The South African Police Service issued a stern warning last week saying that the establishment of illegal dispensaries/outlets, online sites and social media platforms that market and sell cannabis and cannabis-related products to the public remain illegal, except where specifically allowed in terms of the Medicines and Related Substances Act.
“Some of these illegal businesses, purporting to be operating legally in terms of the Traditional Health Practitioners Act (No. 22 of 2007), are also being sold to members of the public as franchises authorised to deal in cannabis and cannabis-related products. However, the Traditional Health Practitioners Act does not create a mechanism to sell cannabis and cannabis-related products that are not exempted in terms of the Medicines Act,” said police spokesperson Brigadier Vishnu Naidoo.

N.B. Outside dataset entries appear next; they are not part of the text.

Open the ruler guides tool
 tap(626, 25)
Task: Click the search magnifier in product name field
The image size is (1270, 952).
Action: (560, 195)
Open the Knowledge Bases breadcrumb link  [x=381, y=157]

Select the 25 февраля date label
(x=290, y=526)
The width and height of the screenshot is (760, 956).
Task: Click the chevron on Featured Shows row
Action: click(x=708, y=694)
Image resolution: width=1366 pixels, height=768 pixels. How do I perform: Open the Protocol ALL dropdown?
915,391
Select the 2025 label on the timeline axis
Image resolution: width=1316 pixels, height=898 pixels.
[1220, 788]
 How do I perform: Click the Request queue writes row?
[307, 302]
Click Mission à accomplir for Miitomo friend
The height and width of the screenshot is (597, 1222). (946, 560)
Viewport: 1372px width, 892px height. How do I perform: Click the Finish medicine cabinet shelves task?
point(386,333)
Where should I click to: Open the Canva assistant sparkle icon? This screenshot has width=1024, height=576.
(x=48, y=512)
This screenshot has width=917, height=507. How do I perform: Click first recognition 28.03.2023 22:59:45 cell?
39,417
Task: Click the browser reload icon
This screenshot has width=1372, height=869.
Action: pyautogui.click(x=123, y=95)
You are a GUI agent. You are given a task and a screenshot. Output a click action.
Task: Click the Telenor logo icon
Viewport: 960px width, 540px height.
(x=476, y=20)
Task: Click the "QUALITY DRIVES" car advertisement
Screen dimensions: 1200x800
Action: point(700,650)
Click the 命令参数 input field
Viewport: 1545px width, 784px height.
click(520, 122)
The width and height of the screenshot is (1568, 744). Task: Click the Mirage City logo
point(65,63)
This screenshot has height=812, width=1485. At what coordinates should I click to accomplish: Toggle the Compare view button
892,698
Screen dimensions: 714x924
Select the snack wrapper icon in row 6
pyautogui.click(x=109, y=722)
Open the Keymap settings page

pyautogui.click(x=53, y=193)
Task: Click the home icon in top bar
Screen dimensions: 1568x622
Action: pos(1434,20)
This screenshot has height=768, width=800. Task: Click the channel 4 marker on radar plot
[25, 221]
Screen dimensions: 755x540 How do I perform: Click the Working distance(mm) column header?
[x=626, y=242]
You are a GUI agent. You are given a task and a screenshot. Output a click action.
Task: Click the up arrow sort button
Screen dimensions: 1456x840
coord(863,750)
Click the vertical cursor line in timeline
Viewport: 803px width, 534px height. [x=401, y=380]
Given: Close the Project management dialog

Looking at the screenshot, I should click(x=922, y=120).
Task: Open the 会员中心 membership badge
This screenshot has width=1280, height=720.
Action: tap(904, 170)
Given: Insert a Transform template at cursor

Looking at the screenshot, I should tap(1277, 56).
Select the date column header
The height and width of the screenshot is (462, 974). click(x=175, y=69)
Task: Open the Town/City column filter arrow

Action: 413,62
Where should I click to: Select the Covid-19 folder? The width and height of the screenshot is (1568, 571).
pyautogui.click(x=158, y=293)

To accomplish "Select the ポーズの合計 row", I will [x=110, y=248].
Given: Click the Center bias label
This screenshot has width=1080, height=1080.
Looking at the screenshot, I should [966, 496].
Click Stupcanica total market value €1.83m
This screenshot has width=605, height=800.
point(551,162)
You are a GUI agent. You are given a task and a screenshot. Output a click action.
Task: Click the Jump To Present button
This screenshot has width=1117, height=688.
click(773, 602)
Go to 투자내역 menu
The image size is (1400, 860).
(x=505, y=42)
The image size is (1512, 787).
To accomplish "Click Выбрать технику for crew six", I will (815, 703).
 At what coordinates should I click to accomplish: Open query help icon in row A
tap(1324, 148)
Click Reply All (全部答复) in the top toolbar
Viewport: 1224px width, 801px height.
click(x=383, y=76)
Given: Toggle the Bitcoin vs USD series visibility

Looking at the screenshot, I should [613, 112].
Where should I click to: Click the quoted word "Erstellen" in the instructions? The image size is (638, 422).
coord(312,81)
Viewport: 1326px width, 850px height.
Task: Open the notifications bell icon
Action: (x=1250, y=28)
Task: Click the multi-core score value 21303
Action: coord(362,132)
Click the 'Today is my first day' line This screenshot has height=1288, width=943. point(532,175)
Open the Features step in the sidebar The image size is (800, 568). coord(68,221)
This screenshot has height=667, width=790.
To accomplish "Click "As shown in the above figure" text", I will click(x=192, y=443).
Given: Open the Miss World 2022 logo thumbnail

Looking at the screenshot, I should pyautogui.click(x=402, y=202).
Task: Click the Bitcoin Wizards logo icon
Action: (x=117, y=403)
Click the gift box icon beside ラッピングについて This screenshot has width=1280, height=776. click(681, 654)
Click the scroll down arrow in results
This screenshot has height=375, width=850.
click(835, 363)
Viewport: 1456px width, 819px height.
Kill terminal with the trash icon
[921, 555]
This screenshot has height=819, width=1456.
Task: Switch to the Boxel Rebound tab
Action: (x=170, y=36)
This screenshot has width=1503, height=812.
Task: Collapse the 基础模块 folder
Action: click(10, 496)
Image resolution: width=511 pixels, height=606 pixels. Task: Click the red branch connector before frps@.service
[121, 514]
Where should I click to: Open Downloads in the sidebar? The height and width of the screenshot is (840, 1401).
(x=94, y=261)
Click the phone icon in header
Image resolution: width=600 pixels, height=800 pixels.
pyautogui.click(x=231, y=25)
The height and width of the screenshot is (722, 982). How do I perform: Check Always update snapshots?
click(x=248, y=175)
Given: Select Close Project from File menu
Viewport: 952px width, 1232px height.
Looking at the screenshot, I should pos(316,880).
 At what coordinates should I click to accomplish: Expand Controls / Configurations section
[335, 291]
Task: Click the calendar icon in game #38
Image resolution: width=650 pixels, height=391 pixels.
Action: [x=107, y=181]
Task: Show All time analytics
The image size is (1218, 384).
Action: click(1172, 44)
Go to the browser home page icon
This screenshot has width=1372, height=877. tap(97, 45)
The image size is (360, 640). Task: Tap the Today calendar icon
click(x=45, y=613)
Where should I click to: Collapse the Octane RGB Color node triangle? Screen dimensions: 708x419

“The public is once again reminded of the Constitutional Court judgment on 18 September 2018. The effect of the judgment is that only an adult person (18 years and older) may use, possess or cultivate cannabis in private for his or her personal consumption in private. The use, including smoking, of cannabis in public or in the presence of children or in the presence of non-consenting adult persons is not allowed.”
He said dealing in cannabis remains a serious criminal offence in terms of the Drugs and Drug Trafficking Act.
“The South African Police Service is mandated to and will act, not only against businesses that sell cannabis illegally, but also against the customers who buy these products,” Brig Naidoo said.